==== RECORDS FOR THIS EXERCISE
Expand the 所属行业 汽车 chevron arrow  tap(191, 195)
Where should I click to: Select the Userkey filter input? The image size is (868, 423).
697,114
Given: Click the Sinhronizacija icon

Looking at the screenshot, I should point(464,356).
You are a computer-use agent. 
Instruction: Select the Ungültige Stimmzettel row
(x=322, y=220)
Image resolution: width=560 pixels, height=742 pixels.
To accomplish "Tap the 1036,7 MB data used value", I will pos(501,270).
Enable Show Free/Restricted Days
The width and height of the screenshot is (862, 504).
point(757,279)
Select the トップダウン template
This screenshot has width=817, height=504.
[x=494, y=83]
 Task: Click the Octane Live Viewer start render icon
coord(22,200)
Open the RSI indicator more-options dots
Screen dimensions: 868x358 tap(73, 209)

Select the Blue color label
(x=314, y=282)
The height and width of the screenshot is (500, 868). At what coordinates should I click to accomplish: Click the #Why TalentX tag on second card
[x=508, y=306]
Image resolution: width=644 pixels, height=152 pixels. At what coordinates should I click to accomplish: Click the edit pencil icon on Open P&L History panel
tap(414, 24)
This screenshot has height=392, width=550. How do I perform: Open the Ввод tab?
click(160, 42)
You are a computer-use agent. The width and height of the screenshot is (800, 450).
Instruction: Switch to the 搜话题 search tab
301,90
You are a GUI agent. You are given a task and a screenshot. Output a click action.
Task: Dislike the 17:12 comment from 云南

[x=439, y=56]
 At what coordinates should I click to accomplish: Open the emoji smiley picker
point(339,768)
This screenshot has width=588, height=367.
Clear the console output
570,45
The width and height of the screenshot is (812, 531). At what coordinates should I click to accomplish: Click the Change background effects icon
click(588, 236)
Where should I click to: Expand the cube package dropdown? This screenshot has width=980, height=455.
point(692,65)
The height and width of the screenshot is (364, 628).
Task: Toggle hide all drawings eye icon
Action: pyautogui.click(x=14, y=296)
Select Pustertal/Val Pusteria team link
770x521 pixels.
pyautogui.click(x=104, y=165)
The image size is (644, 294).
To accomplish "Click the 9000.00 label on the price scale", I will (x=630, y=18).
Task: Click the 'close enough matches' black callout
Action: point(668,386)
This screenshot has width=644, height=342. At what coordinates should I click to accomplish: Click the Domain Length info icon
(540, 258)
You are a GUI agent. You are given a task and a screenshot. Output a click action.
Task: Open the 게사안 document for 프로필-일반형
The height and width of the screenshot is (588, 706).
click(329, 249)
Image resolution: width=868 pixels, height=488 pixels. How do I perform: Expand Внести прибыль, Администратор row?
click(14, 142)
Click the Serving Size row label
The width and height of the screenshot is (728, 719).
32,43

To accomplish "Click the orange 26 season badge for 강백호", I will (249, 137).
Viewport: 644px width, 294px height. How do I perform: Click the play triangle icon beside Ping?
========
*AIM OF THE EXERCISE:* Count how many lines above carry the word "computer". Only the number is required.

*OUTPUT FOR THIS TASK:* 2